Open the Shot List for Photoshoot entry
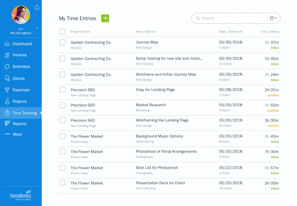Screen dimensions: 297x206 157,167
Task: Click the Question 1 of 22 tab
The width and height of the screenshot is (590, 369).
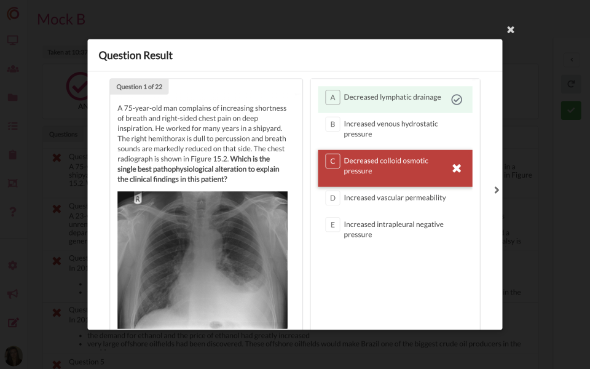Action: 140,87
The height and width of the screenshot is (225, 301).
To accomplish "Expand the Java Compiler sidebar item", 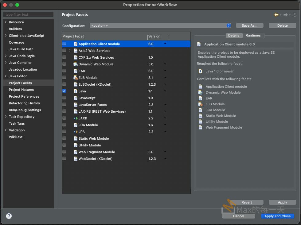I will click(6, 63).
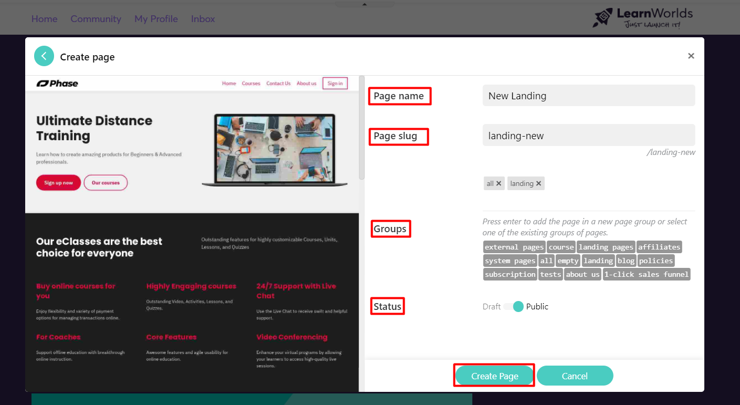This screenshot has width=740, height=405.
Task: Click the back arrow beside Create page
Action: point(44,56)
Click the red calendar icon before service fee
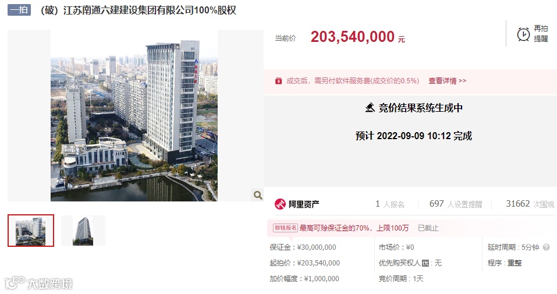 [278, 81]
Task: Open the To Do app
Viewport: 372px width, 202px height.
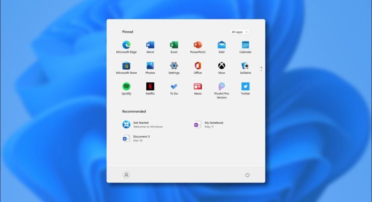Action: [174, 87]
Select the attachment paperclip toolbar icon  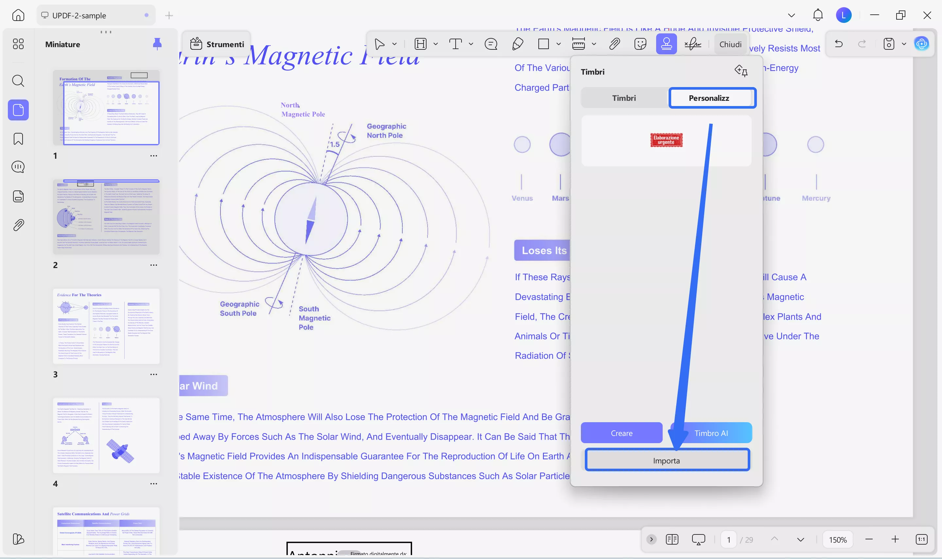pos(614,44)
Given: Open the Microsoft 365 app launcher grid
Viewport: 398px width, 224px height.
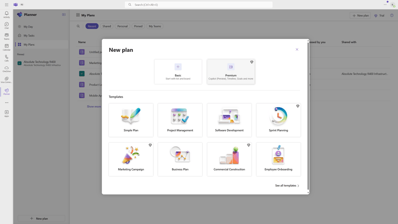Looking at the screenshot, I should pos(7,4).
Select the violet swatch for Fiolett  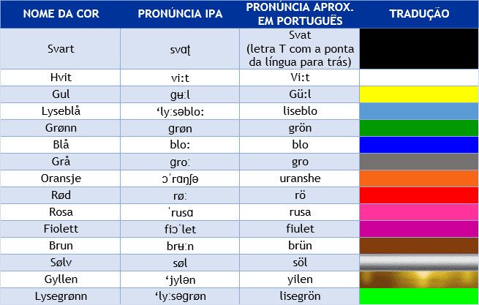point(419,229)
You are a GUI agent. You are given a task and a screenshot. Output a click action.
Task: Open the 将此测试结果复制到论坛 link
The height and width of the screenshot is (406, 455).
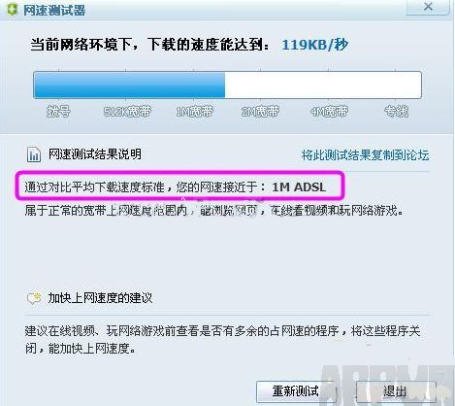point(366,155)
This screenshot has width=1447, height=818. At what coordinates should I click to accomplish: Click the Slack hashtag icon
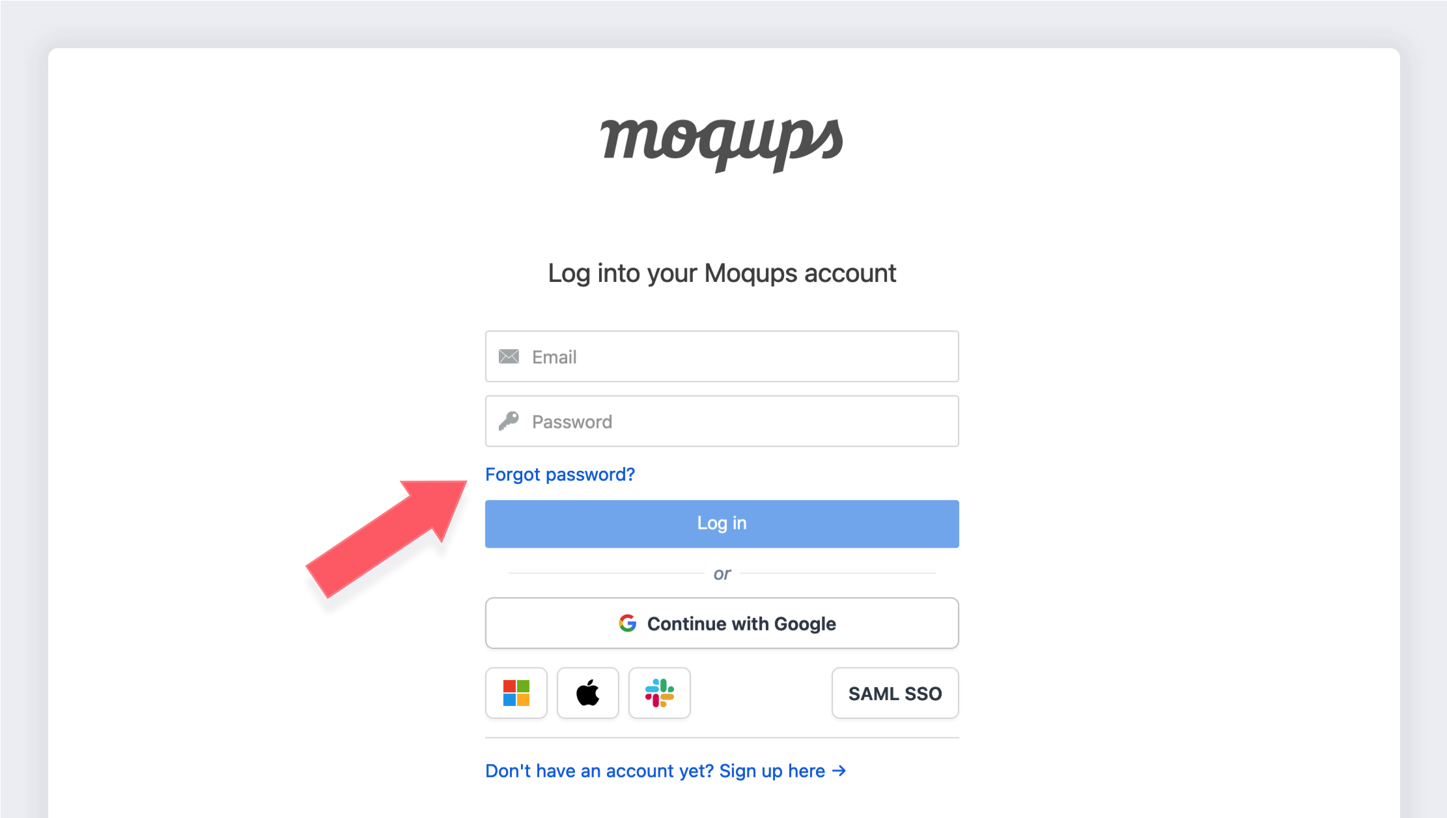coord(659,693)
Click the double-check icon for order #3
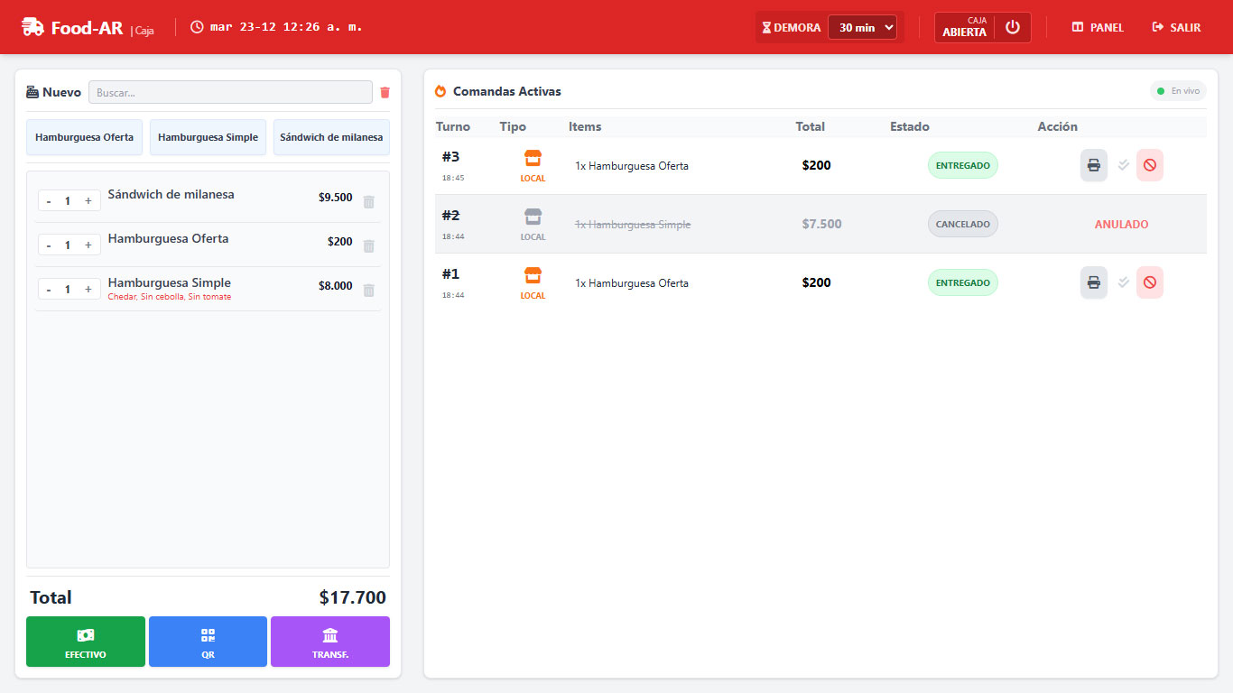The height and width of the screenshot is (693, 1233). tap(1124, 165)
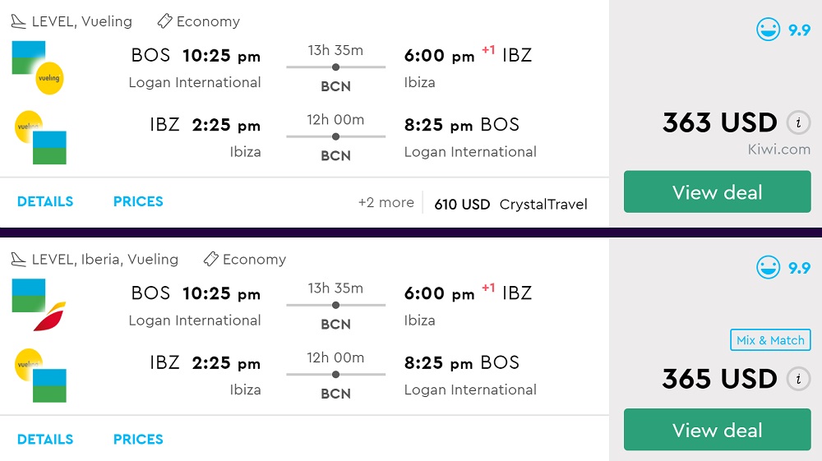Open the PRICES tab of first result
This screenshot has width=822, height=461.
click(x=138, y=201)

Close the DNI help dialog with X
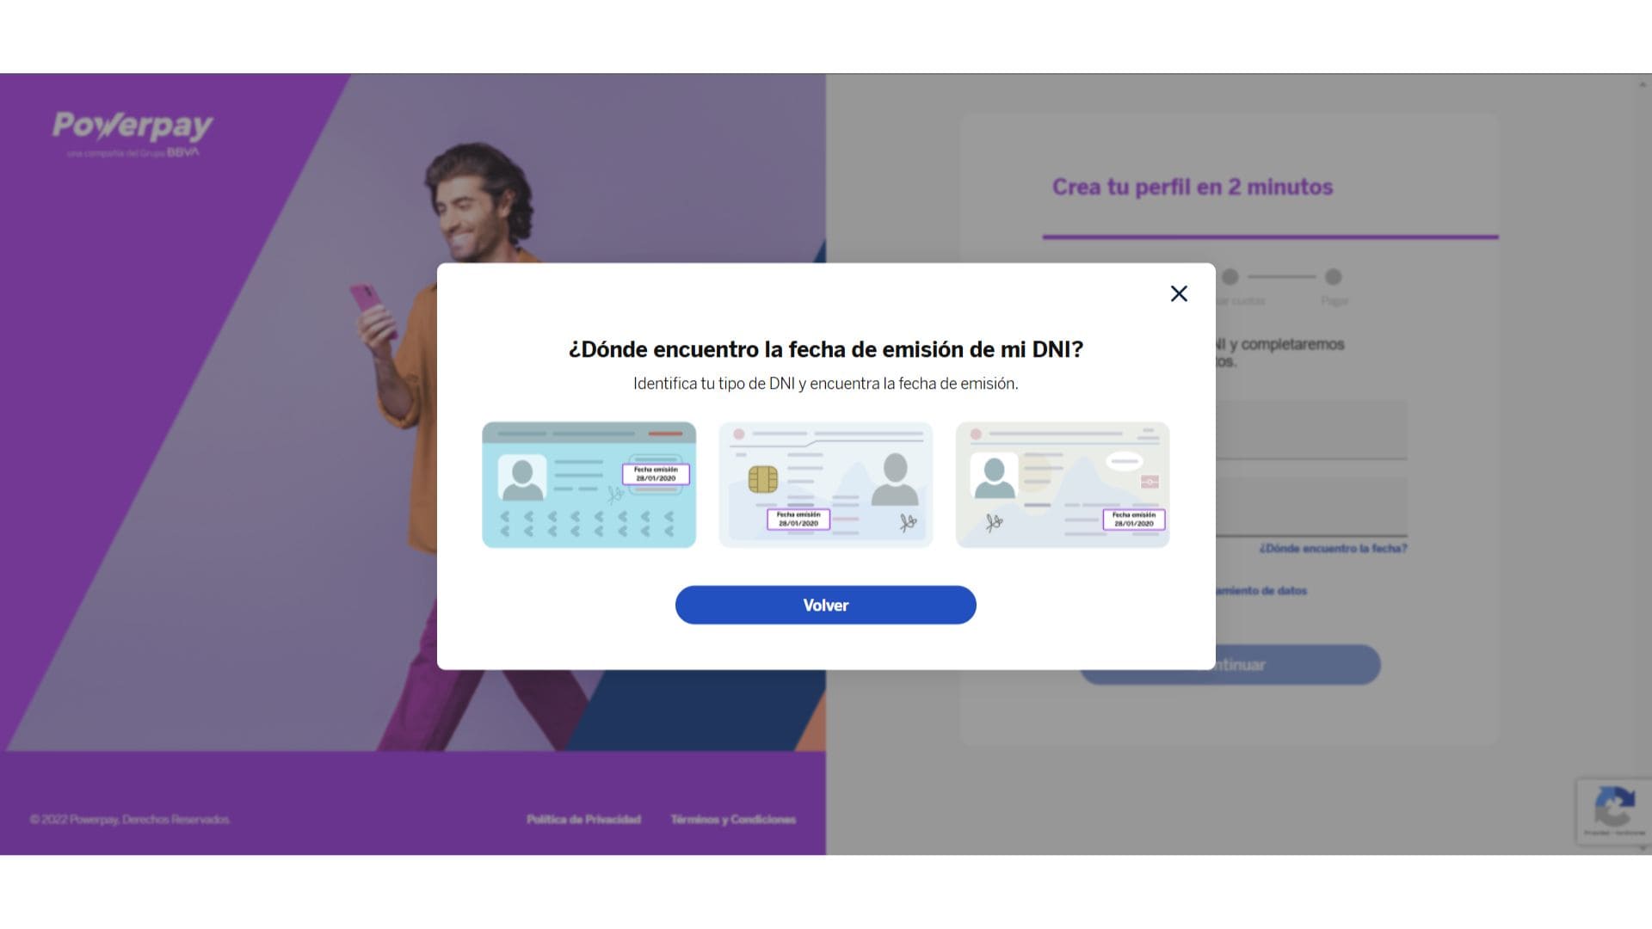coord(1179,293)
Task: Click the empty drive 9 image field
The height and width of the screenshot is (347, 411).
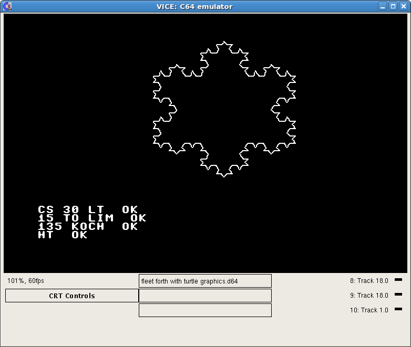Action: tap(205, 296)
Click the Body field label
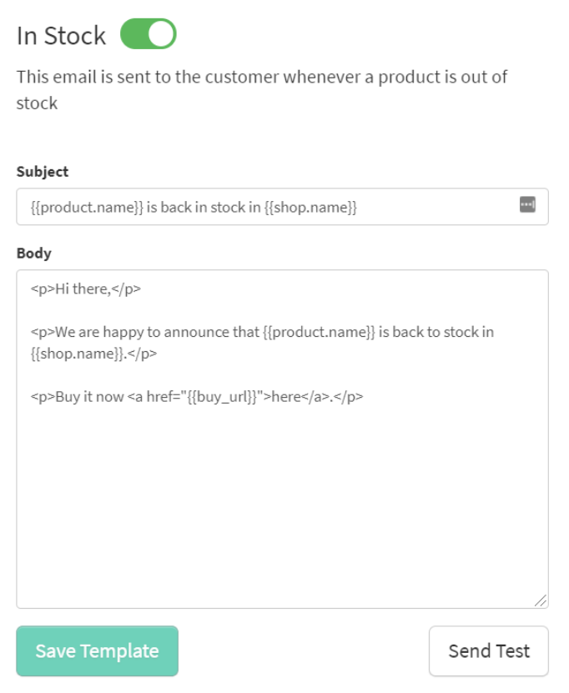Screen dimensions: 569x693 tap(34, 254)
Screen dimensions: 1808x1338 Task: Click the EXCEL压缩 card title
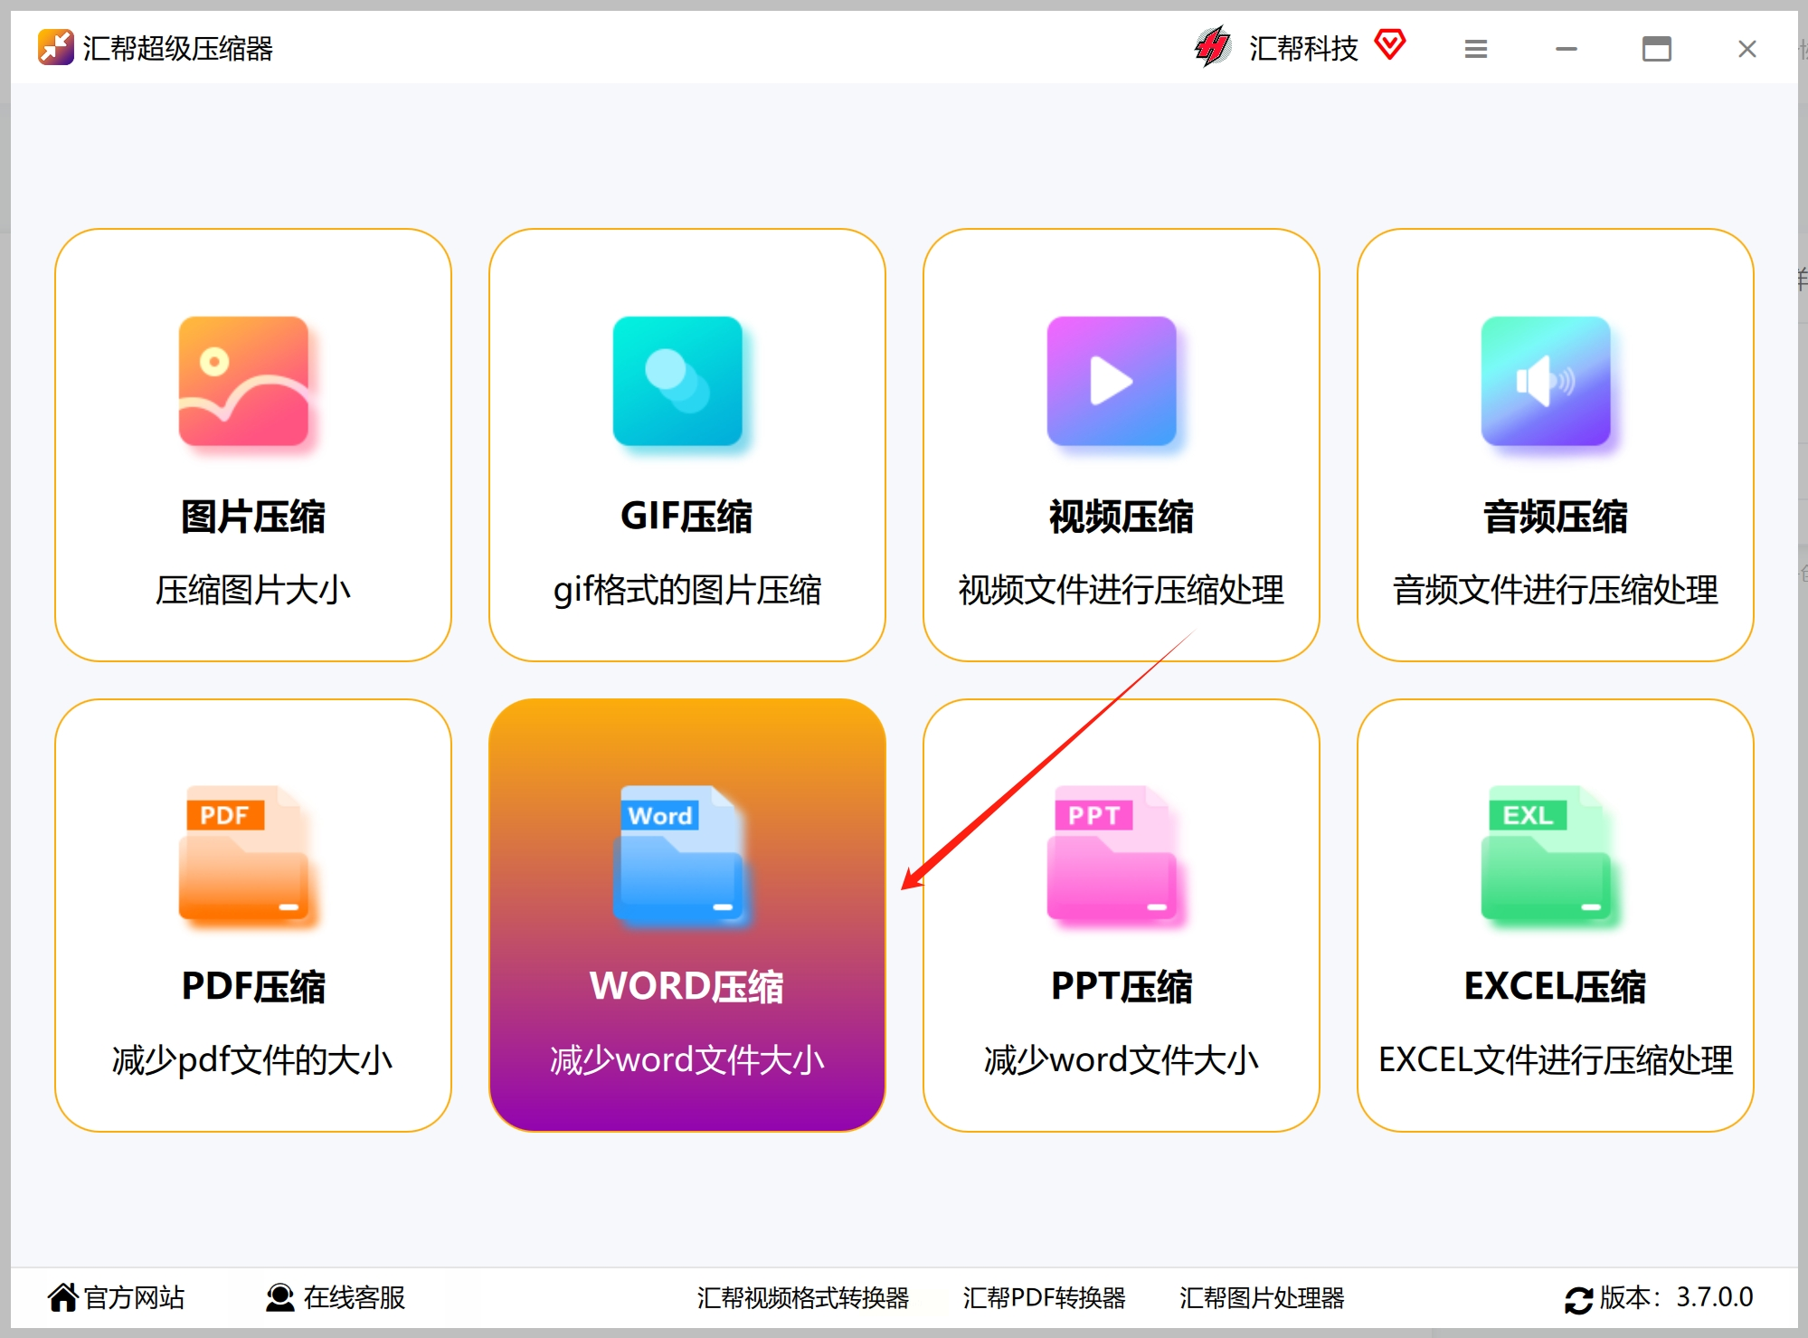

Stated goal:
Please rewrite the data from the line with "This screenshot has width=1447, height=818." up to and including the line with "coord(1179,293)" as a JSON list of strings, one string per line, skipping blank lines and leaving the pictures out.

Exercise solution:
[
  "This screenshot has width=1447, height=818. At what coordinates should I click to accomplish: Click the Slack hashtag icon",
  "coord(659,693)",
  "Click the double-check icon for order #3",
  "The height and width of the screenshot is (693, 1233). tap(1124, 165)",
  "Open the PRICES tab of first result",
  "This screenshot has width=822, height=461.",
  "click(x=138, y=201)",
  "Close the DNI help dialog with X",
  "coord(1179,293)"
]